Mademoiselle Bonnaire llegó con puntualidad británica. Después de casi un mes sin verla apenas recordaba su aspecto. Calzaba unas botas de piel y me confesó que llevaba dos pares de calcetines porque es friolera. Apreció la sopa de tomate y pimiento mexicana que le serví de primer plato (faltaba el aguacate, amiga pueblana, y la tortilla de maíz); no dijo nada acerca de los espaguetis con roquefort que vinieron después, por lo que deduzco que no fueron de su agrado; y me alabó la tarta tatín del postre, lo que, viniendo de una francesa, es doble halago, aunque me censuró que usara canela (además picante, porque la compré en Marrakech) y que yo la acompañara con crema de leche. En ese punto, en el de la crema de leche, discrepamos. Todos los platos franceses llevan crema de leche, por principio, le dije, y a mí la tarta tatín, al menos en España, siempre me la han servido así. Durante la sobremesa, aunque temo que no me haga caso, le dije que votara antes a Dominique de Villepin, un tipo de derechas que me cae francamente bien, antes que a Nicolás Sarkozy, un tipo de derechas que me cae rematadamente mal, en las próximas elecciones presidenciales. Hablamos, también, del imperio franco/alemán que riñe tanto a los españoles, y de mis últimos huéspedes que disfrutaron de mi hospitalidad, especialmente del más pequeño de ellos.

Tenía prisa Mademoiselle Bonnaire, por lo que me quedé de nuevo solo y ya no vino nadie más a hacerme compañía.

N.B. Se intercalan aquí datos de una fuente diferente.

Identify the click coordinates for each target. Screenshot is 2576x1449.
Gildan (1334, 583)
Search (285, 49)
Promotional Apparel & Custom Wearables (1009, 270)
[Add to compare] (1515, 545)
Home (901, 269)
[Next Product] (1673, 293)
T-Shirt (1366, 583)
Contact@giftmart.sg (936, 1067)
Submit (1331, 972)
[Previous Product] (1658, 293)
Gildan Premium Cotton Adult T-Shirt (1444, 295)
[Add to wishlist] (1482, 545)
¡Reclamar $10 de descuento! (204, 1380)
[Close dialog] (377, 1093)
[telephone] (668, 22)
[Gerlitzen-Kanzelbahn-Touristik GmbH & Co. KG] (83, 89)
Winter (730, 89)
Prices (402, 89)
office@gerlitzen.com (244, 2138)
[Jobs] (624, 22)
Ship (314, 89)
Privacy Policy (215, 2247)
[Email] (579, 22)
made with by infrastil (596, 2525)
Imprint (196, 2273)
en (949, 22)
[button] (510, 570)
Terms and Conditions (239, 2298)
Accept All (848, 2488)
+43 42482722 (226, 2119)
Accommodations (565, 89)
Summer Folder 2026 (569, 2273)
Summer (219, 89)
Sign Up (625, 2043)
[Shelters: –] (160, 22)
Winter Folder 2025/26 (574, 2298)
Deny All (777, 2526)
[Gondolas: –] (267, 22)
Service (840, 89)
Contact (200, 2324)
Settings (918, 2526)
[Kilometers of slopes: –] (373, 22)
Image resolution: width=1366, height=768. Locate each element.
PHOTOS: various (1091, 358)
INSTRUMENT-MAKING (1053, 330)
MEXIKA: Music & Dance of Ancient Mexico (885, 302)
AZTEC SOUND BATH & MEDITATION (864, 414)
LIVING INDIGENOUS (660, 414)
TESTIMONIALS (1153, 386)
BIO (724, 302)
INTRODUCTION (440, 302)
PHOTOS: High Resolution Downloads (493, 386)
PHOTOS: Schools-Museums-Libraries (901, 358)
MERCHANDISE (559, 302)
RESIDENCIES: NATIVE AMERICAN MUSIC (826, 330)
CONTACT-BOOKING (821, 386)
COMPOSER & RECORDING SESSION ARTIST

Me acomodé entonces en el butacón verde orejero, que va muy bien para recostar la cabeza, encendí la estufa de leña con las ramas cortadas por la mañana en el garaje (una gafas de buceo, de mi séptima vida, con las que me sumergí en el Mar Rojo y me permitieron ver las evoluciones de una hermosa sirena, me sirven en esta octava para manejar con soltura el hacha y que no me salten las astillas a los ojos y quede tuerto o ciego) y que subí al salón en un capazo que compré al ferretero del pueblo, del que sin duda soy el mejor cliente, un hombre que, cuando no tiene a nadie a quien atender, cruza la calle y observa cómo crecen las hortalizas de su huerto, y con el fuego crepitando me enganché a la Sexta3, que es una cadena peligrosa, con Un lugar en el corazón, película de Robert Benton que hacía una eternidad que no veía y me permitió disfrutar de las interpretaciones de unos jovencísimos Sally Field, Danny Glover, Ed Harris y John Malkowicz, con pelo, y empalmé luego con Duelo de titanes de John Sturgess, western sobre el duelo de OK corral que me aburrió, pese a descubrir en ella a Lee Van Clef, muerto a la primera de cambio por un puñal de Kirk Douglas, un plano del estrábico Jack Elam y a John Ireland, pero que aguanté porque había buena llama en la estufa de hierro colado y se estaba agradablemente bien con ese calorcillo que desprende el siempre hipnótico fuego, así es que cuando no me interesaba en demasía la película mi vista se concentraba en las llamas.

Fue después del telediario, y de cenar la famosa sopa que probaron todos los que pasaron por mi casa en estos últimos diez días (y la alabaron, como también hicieron con la película El Bosque, ofrecida en primicia) cuando alguien me recordó la canción de un fado y me dije que algo moría sin haber nacido siquiera con lo que nos quedamos sin saber qué hubiera sido si lo hubiéramos dejado crecer y regado.

Comentarios

Poma ha dicho que…
No hay nostalgia más triste, que la que provoca lo que núnca fue.
S.M. ha dicho que…
Algo así dice Pessoa en algún lugar, que tiene saudade de lo que nunca ha vivido.